I’d been wearing my waterproof trousers due to the occasional rain showers but took them off when I reached the road and felt almost naked after 4 and a half days of being dressed for rain.
I’ve been to the Drovers Inn once before; I stayed there during a Winter attempt of the West Highland Way in 2010. Back then it was “quaint” with interesting electrics and plumbing. On this occasion, I only wanted something to eat and drink and a quiet rest after the morning’s exertions. I chose a table in the corner and a Tourist Brochure Scot complete with kilt, sporran and German accent came to take my order. He struggled to understand what I meant by Real Ale; assuring me that “Ja, ve hev it; ve hev Stella”. I said I would come up to the bar to place my order. While I was browsing the food menu, another Tourist Brochure Scot came over to take my order. I asked him if they served Real Ale.
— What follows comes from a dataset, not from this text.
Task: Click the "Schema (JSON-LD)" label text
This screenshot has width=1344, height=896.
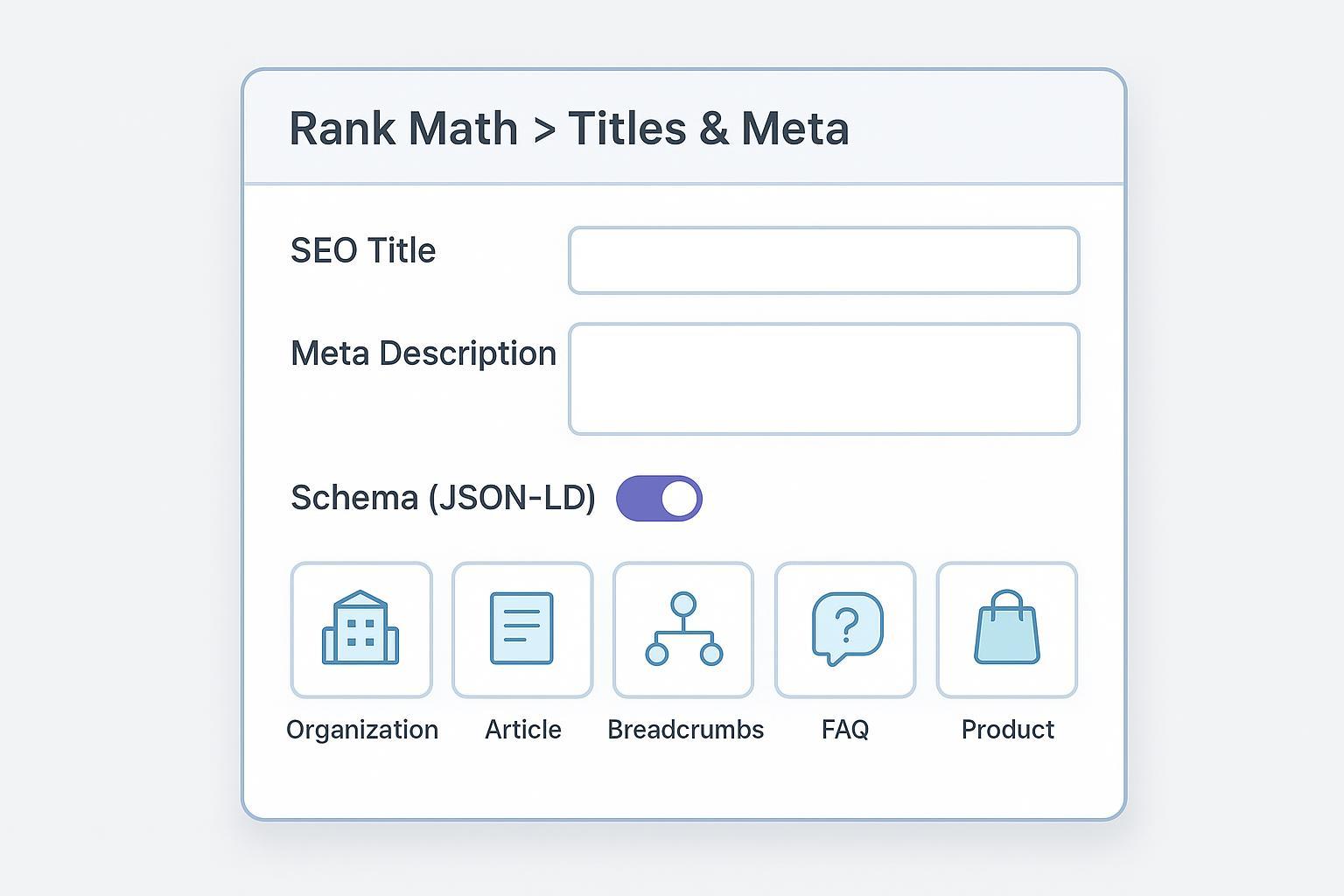Action: click(443, 498)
He said they had Deuchars so I ordered a pint of that. Two minutes later he was back . . . . to say that the Deuchars was off! So, Guinness it had to be.
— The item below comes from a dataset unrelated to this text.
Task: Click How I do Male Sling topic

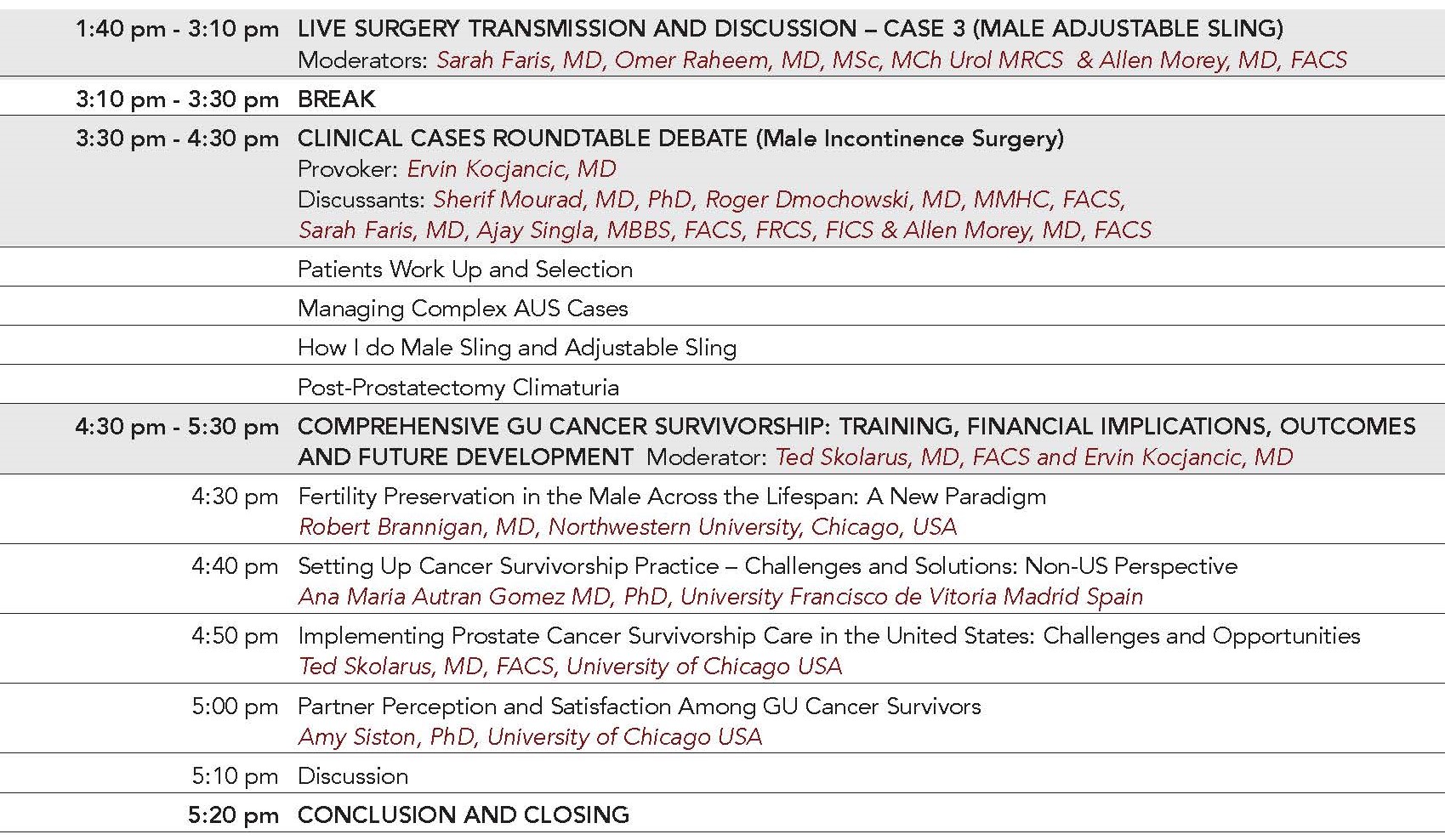Action: (516, 347)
Whilst waiting for my food to arrive I moved table to try to get away from the loudspeaker blaring out “Traditional” Scottish music. From Letter from America to Flower of Scotland to Donald Where’s Your Troosers? – it was relentless and loud. I don’t know whether the Drovers gets a lot of tourist coach parties who come for a taste of Authentic Scotland, but if you wanted a Scottish stereotype it was here in this pub. I even had (Veggie) Haggis for my lunch!
After lunch I made my second call to Control and I’m sure John said the weather was set to be fair where I was. I put my Tilley Hat on and set off along the road to pick up the WHW for a km or so. Within half an hour I had my waterproofs on again and my Tilley was back in my rucksack. Thanks, John!
The climb up to Ben Glas Burn was steep at first but at least it wasn’t too sunny now (!). Once again, I used the pylons to navigate down Glen Gyle.At first, I couldn’t find anywhere suitable to camp by Loch Katrine but then found a sunny spot near the bridge crossing Glengyle Water.
Before pitching, I had to set to work to clear the ground of poo. I had no idea what animal, or animals, had created this mess but there was a lot of it. (In the early hours of the morning I heard the culprits; Canada Geese.)
This was a pleasant spot on a sunny evening and gave me an excellent view of the rather steep and worrying climb that was the first thing on tomorrow’s route.